JAKARTA, GRESNEWS.COM - Arus dukungan terhadap Komisi Pemberantasan Korupsi terkait penetapan Wakil Ketua KPK Bambang Widjojanto sebagai tersangka kasus kesaksian palsu terus membesar. Sebagian besar mereka malah meminta Presiden Joko Widodo (Jokowi) turut mengambil langkah penghentian kasus yang dianggap sebagai kriminalisasi KPK ini. Namun langkah ini dinilai bukanlah langkah yang tepat menyelesaikan konflik antar lembaga penegak hukum.

Meneruskan proses hukum hingga tuntas dianggap langkah yang terbaik penyelesaian kasus  tersebut. Sebab, jika dihentikan di tengah jalan maka tuduhan kriminalisasi terhadap Komisi Pemberantasan Korupsi (KPK) oleh polisi justru dinilai terbukti.

"Bagaimanapun polisi sudah menetapkan wakil ketua KPK sebagai tersangka dan ini tak boleh main-main," kata Pengamat Hukum Pidana, Teuku Nasrullah kepada Gresnews.com, Minggu (24/1).

Sehingga dalam hal ini penyidik harus tetap meneruskan perkara untuk membuktikan  perkara yang diajukan bukan main-main. Jika kemudian dalam pembuktian penuntut umum tak bisa menetapkan P-21, maka bukti dipastikan tidak cukup dan penuntut umum akan memerintahkan pencarian bukti kembali disertai petunjuk tambahan.

Namun, jika P-21 tak bisa ditetapkan maka polisi benar-benar berada di ambang bahaya karena telah berani bermain dengan hukum untuk menjatuhkan institusi lain. "Perkara ini harus diteruskan, nanti tergantung penuntut umum yang menilai ada perkara atau tidak. Jika perkara cukup bukti berarti harus P-21!" tegasnya.

Ia meminta masyarakat dapat bersabar dan tidak mengganggu proses hukum yang berjalan, karena polisi harus diberi keluasan menyidik. Mendukung pemberantasan korupsi tapi menyebabkan aparat tak bisa menyentuh individu KPK yang melakukan tindakan pidana sama saja melegalkan kekebalan hukum bagi KPK.

Aksi berduyun-duyun mendukung KPK bisa membahayakan proses peradilan. Dan menimbulkan kesan "menyentuh KPK berujung bahaya". Sehingga sebelum kebenaran terbukti  ia menghimbau masyarakat tidak menempatkan keberpihakan.

"Tapi begitu tidak P-21, semua pihak termasuk presiden harus mengambil sikap minta pertanggungjawaban pimpinan kepolisian yang berani menetapkan tersangka tanpa bukti yang jelas," katanya.

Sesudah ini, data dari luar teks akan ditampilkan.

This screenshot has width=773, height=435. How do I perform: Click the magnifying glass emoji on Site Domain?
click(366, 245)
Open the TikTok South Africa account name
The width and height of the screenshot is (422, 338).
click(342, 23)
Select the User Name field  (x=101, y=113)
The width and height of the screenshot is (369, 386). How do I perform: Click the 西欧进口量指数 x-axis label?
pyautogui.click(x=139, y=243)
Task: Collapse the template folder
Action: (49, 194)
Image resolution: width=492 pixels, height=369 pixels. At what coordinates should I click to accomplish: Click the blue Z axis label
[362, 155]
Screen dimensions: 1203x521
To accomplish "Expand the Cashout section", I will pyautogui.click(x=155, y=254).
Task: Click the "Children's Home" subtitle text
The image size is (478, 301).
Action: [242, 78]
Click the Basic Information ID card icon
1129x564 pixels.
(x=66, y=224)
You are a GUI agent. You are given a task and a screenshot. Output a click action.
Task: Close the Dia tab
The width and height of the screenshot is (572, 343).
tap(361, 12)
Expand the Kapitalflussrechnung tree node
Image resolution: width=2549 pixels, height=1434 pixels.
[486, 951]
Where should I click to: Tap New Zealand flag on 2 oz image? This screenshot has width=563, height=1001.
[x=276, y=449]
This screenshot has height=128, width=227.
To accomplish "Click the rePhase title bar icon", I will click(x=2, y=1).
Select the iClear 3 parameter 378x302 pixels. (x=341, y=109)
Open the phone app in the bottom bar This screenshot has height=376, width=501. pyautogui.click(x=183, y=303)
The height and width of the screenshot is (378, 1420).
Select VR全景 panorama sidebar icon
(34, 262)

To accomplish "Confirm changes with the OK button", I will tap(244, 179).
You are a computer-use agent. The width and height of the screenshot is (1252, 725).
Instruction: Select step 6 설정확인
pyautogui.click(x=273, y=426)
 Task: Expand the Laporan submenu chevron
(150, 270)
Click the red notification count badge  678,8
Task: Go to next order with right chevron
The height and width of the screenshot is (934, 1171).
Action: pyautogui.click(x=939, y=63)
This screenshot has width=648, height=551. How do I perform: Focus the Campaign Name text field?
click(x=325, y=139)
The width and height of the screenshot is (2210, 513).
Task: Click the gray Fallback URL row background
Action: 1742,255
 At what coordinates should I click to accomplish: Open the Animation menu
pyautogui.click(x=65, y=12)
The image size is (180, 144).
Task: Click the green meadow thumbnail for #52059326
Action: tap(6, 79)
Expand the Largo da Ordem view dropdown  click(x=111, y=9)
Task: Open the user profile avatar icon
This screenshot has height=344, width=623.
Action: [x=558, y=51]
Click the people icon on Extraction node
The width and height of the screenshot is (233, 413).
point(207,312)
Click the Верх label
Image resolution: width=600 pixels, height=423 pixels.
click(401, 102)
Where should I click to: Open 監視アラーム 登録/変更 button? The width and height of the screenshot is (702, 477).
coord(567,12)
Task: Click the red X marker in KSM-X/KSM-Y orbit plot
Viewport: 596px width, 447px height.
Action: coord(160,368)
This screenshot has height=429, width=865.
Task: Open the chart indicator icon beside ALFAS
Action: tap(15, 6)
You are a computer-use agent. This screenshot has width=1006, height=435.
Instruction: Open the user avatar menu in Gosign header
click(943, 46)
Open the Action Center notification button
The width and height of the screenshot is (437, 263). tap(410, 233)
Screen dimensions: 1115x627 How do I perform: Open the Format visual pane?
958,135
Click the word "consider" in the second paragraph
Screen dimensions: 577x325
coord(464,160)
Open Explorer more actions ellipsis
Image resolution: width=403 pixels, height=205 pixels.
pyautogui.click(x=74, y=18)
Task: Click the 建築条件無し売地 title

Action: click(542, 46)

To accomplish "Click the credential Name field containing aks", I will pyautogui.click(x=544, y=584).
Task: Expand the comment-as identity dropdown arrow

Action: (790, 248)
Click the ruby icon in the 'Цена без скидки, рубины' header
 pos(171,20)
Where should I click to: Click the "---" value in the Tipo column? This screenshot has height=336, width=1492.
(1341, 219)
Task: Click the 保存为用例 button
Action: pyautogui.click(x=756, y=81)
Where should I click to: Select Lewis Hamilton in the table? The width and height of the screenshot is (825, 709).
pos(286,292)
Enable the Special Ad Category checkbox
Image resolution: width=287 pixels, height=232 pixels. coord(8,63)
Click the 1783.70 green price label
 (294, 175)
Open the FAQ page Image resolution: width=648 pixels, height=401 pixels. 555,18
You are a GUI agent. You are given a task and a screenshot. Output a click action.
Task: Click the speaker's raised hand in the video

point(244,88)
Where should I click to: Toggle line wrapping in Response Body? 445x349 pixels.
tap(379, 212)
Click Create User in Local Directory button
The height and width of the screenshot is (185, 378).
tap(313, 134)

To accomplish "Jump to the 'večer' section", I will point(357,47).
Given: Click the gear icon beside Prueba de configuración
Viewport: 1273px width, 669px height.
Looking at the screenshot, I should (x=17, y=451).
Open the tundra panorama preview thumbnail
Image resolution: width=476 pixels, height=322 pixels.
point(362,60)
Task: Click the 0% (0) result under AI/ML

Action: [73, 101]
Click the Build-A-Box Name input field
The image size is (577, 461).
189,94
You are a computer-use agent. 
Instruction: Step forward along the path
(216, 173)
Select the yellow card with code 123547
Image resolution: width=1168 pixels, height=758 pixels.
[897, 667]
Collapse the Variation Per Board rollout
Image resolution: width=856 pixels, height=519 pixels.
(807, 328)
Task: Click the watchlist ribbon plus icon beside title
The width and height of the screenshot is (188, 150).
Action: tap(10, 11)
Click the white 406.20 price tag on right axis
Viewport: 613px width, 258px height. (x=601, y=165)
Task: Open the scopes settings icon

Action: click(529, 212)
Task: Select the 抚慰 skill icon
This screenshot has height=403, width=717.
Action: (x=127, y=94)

Begitu polisi tak bisa menetapkan P-21, presiden harus mencopot semua pimpinan polisi dan menggantinya dengan individu yang bersih. Masalah alasan kasus ini baru mencuat setelah komisioner KPK ini terpilih, Teuku mengulang kronologi kasus dimana tim panitia seleksi (pansel) DPR tentu tak dapat mendeteksi kasus lantaran sebelumnya belum ada laporan ke polisi.

Laporan polisi baru dilakukan pada Januari ini diharapkan bukanlah hasil rekayasa pelapor atau ada pihak yang merekayasa pelapor. "Mungkin pelapor memang sengaja mencari momentum, kalau laporannya di saat lalu, maka tak akan ada dukungan," katanya.

Kasus ini sudah lama mencuat ke permukaan, namun belum menyentuh ranah hukum. Sehingga pansel tak mungkin menyiapkan pertanyaan tentang kasus ini karena belum ada laporan penyidikan dan fakta yang diperoleh. "Saat ini masih sangat mentah untuk melakukan analisa. Berdoa  saja hukum tidak dipermainkan," katanya.

Sebelumnya Presiden Jokowi meminta agar proses hukum Budi Gunawan dan BW dijalankan secara objektif. "Tadi saya menyampaikan, terutama pada Ketua KPK dan Wakapolri, sebagai kepala negara, saya meminta kepada institusi Polri dan KPK memastikan bahwa proses hukum yang ada harus obyektif dan sesuai dengan aturan Undang-Undang yang ada," kata Jokowi usai bertemu dengan Plt Kapolri Komjen Pol Badrodin Haiti dan Ketua KPK Abraham Samad di Istana Bogor, Jumat (23/1).

Dalam kesempatan tersebut, Presiden Jokowi juga meminta agar kedua institusi hukum tersebut menghentikan perseteruan dan menjalankan tugasnya masing-masing dengan baik. "Saya minta sebagai kepala negara agar institusi Polri dan KPK tidak terjadi gesekan dalam menjalankan tugas masing-masing," katanya.